Synergistic polyphosphate-gallic acid system heals infected skin defects by remodeling immune microenvironment and restoring bioenergetics

Abstract

Infected skin defects persist in a pathological state characterized by dysregulation of the immune microenvironment and impaired bioenergetics, requiring coordinated treatment strategies to remold them. The current developing therapies with coordinated effects are often hampered by incomplete targets, high complexity, and limited clinical performance, underscoring the need for minimalist yet effective strategies that integrate both targets. Here, we address this challenge by designing a two-component system, the polyphosphate–gallic acid (polyP-GA) complex with high biocompatibility and adaptability to different material forms (e.g., solution, spray, hydrogel, paste). Based on the mutually complementary and enhanced effects of the two constituents, polyP-GA complex markedly inhibits bacterial infection, reduces reactive oxygen species (ROS) accumulation, as well as suppresses inflammation evidenced by facilitated macrophage polarization toward the reparative M2 phenotype and broad related anti-inflammatory transcriptional effects. Concurrently, polyP-GA complex restores mitochondrial function and elevates intracellular adenosine triphosphate (ATP) levels, thereby activating pathways essential for fibroblast migration and angiogenesis.

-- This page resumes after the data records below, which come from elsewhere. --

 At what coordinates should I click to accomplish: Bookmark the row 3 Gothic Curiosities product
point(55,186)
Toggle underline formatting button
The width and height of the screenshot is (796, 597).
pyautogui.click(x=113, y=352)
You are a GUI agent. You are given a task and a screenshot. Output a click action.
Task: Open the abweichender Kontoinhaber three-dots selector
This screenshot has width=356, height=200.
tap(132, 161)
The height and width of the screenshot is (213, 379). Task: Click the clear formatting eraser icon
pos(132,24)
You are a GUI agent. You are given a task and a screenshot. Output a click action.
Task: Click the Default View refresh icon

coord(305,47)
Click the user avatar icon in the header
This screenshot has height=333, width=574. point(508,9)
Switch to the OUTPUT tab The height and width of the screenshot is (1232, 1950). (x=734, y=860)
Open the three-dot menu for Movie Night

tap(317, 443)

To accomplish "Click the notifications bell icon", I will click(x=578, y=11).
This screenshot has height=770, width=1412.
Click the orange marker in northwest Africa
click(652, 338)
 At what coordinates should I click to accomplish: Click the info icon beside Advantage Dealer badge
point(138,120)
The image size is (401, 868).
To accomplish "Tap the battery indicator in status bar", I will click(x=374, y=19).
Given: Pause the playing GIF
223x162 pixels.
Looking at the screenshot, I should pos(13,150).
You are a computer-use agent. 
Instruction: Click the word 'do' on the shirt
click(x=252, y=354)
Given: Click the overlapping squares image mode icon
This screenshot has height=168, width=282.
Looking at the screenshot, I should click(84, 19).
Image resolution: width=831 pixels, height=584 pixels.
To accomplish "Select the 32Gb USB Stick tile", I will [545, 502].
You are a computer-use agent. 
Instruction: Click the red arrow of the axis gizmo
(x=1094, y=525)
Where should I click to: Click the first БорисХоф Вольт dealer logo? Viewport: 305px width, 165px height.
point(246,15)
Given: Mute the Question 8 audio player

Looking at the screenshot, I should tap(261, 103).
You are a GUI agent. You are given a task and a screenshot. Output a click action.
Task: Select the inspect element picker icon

In a mouse model of infected skin defect, application of polyP-GA complex (in the form of hydrogel and spray sequentially) significantly accelerated wound closure, enhanced collagen deposition and neovascularization, and promoted functional tissue remodeling. This work demonstrates that the minimalist therapeutic design, built on the synergistic pairing of biocompatible but otherwise subtherapeutic agents polyP and GA, can effectively break the cycle of infection-driven regenerative arrest, achieving high performance in promoting the healing of infected skin defects.